From Casetext: Smarter Legal Research

County Ct. v. Tax Comm'r

Supreme Court of Appeals of West Virginia
Jul 9, 1963
147 W. Va. 841 (W. Va. 1963)

Summary

In State ex rel. County Court of Cabell County v. Battle, 147 W. Va. 841, 131 S.E.2d 730 (1963), this Court stated: "The legislature is generally the judge of such matters.

Summary of this case from Gallant v. County Commission of Jefferson Cty

Opinion

No. 12240 No. 12241

Submitted June 4, 1963.

Decided July 9, 1963.

Proceeding in mandamus to compel payment of additional compensation by Cabell and Wyoming Counties to circuit judges in such counties in excess of the statutory limitations imposed specifically and solely upon Cabell and Wyoming Counties under the statute authorizing additional compensation to circuit judges.

Writ awarded.

H. L. Ducker, D. Grove Moler, Robert Bailey, for relators.

C. Donald Robertson, Attorney General, J. Patrick Bower, Assistant Attorney General, for respondent.
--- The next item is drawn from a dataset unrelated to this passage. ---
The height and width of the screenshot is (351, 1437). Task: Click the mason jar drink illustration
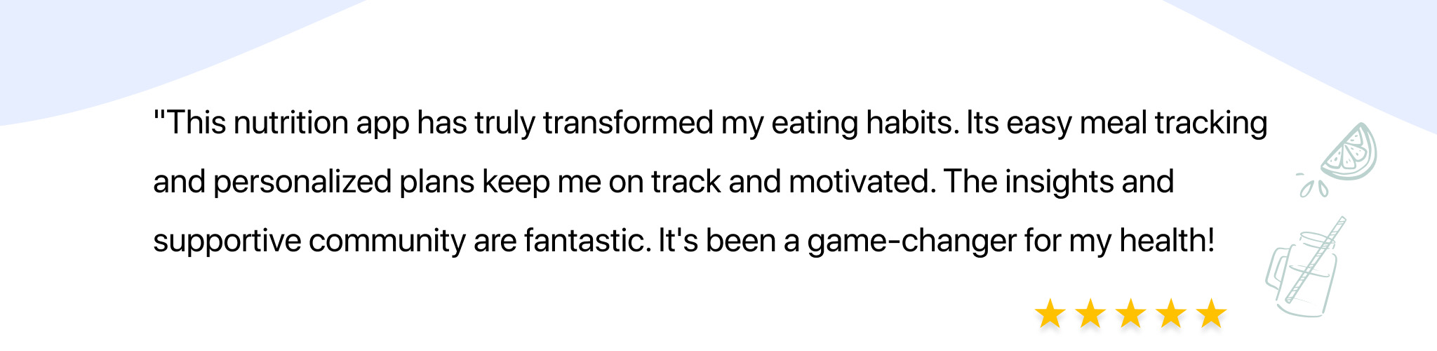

These two mandamus proceedings, instituted under the original jurisdiction of this Court, were consolidated for disposition because the issue in both cases is identical. The object of these proceedings is to compel the State Tax Commissioner, G. Thomas Battle, hereinafter referred to as the Commissioner, to approve an item in the Levy Estimate, or budget, of the County Court of Cabell County in the sum of $4,000 as additional compensation for the Judge of the Sixth Judicial Circuit, and an item in the Levy Estimate, or budget, of the County Court of Wyoming County in the amount of $3,000 as additional compensation for the Judge of the Twenty-seventh Judicial Circuit. The County Court of Cabell County and the County Court of Wyoming County will be hereinafter referred to as petitioners.

The State Tax Commissioner refused to approve such items in the Levy Estimates because of two provisions contained in Senate Bill No. 110 which was passed by the 1963 Legislature which amended Code 6-7-4. This Act which was passed by both Houses of the Legislature on the last day of the 1963 Session, and under which the controversy in these two proceedings arose, reads as follows:

"The salaries of the judges of the circuit courts shall be paid out of the state treasury and shall, unless otherwise provided by law, be in the following annual amounts:

"(1) In circuits having more than one hundred thousand population, fourteen thousand dollars;

"(2) In circuits having less than one hundred thousand population, twelve thousand five hundred dollars.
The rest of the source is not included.